El trastorno bipolar no es una enfermedad contagiosa, ya que no es causado por agentes infecciosos como virus o bacterias, sino que tiene un origen multifactorial que involucra una compleja interacción entre la genética y la neurobiología.
Como especialista clínico, entiendo que el diagnóstico de trastorno bipolar puede generar muchas dudas en las familias. Es fundamental aclarar que no existe riesgo alguno de transmisión por contacto físico, convivencia, compartir alimentos o cualquier otra interacción cotidiana. A diferencia de las enfermedades infectocontagiosas, el trastorno bipolar se desarrolla debido a una combinación de factores predisponentes, incluyendo una vulnerabilidad genética heredable y cambios en la regulación de neurotransmisores cerebrales, los cuales no pueden "pasarse" de una persona a otra.

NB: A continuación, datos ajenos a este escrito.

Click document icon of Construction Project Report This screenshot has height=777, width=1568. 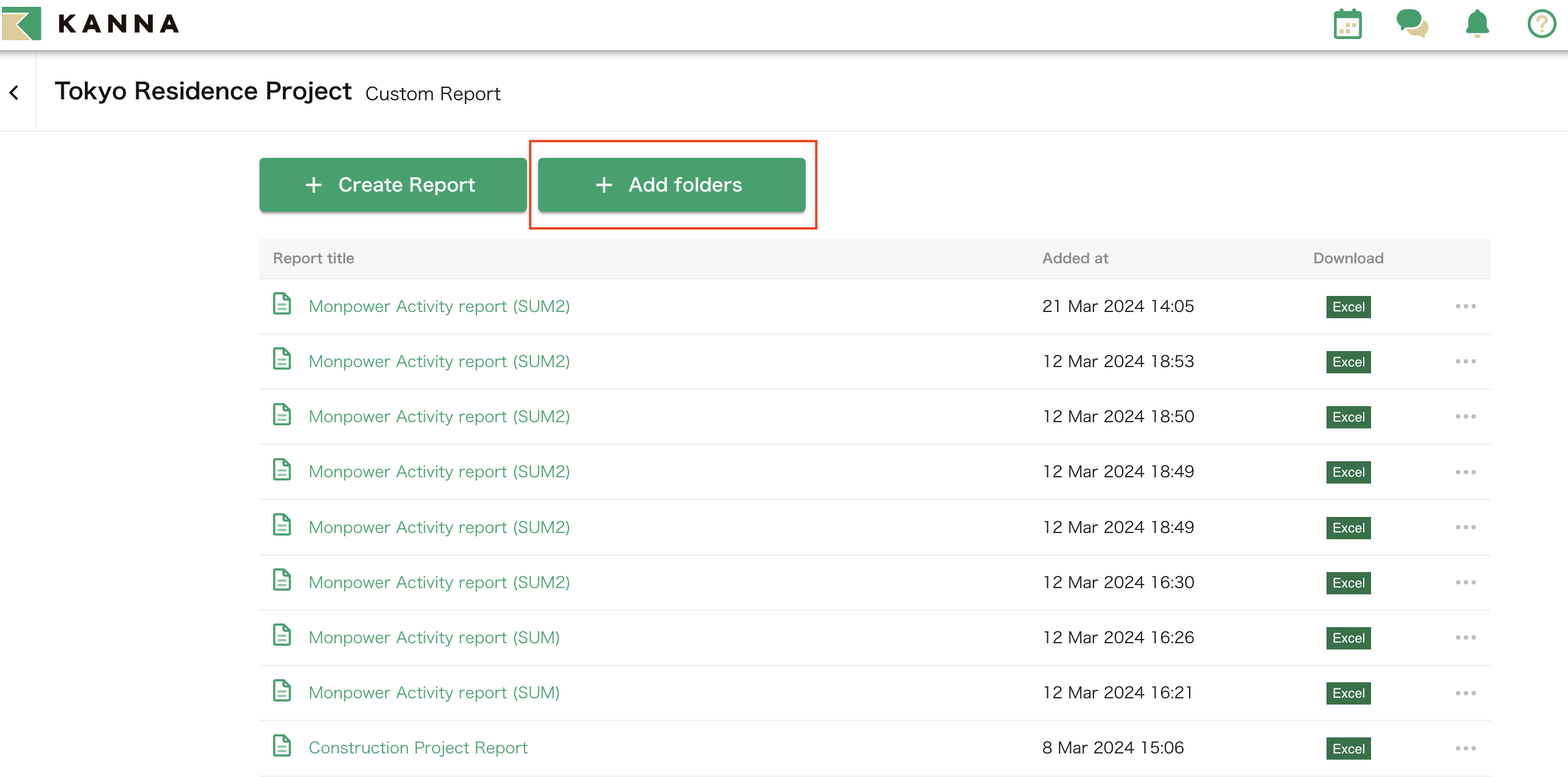pos(282,746)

La preocupación sobre el contagio a menudo proviene del estigma social y de la observación de que varios miembros de una misma familia pueden padecer trastorno bipolar. Sin embargo, esto no se debe a un contagio, sino a la herencia poligénica: los familiares comparten una carga genética que aumenta la probabilidad de desarrollar esta condición, pero no existe un mecanismo de transmisión viral o bacteriana.
Para quienes conviven con alguien que padece trastorno bipolar, la prioridad debe ser el apoyo emocional y la psicoeducación. La convivencia no representa ningún peligro para la salud física del entorno; al contrario, un ambiente estable, comprensivo y con tratamiento médico adecuado es el pilar fundamental para la estabilidad del paciente. Si usted o un ser querido han sido diagnosticados, recuerde que el apoyo mutuo fortalece la resiliencia familiar sin riesgo alguno de propagación.
Descargo de responsabilidad: Esta información tiene fines educativos y no sustituye la consulta médica profesional. Si sospecha de síntomas de salud mental, busque siempre la evaluación de un psiquiatra o profesional de la salud acreditado para obtener un diagnóstico preciso y un plan de tratamiento personalizado.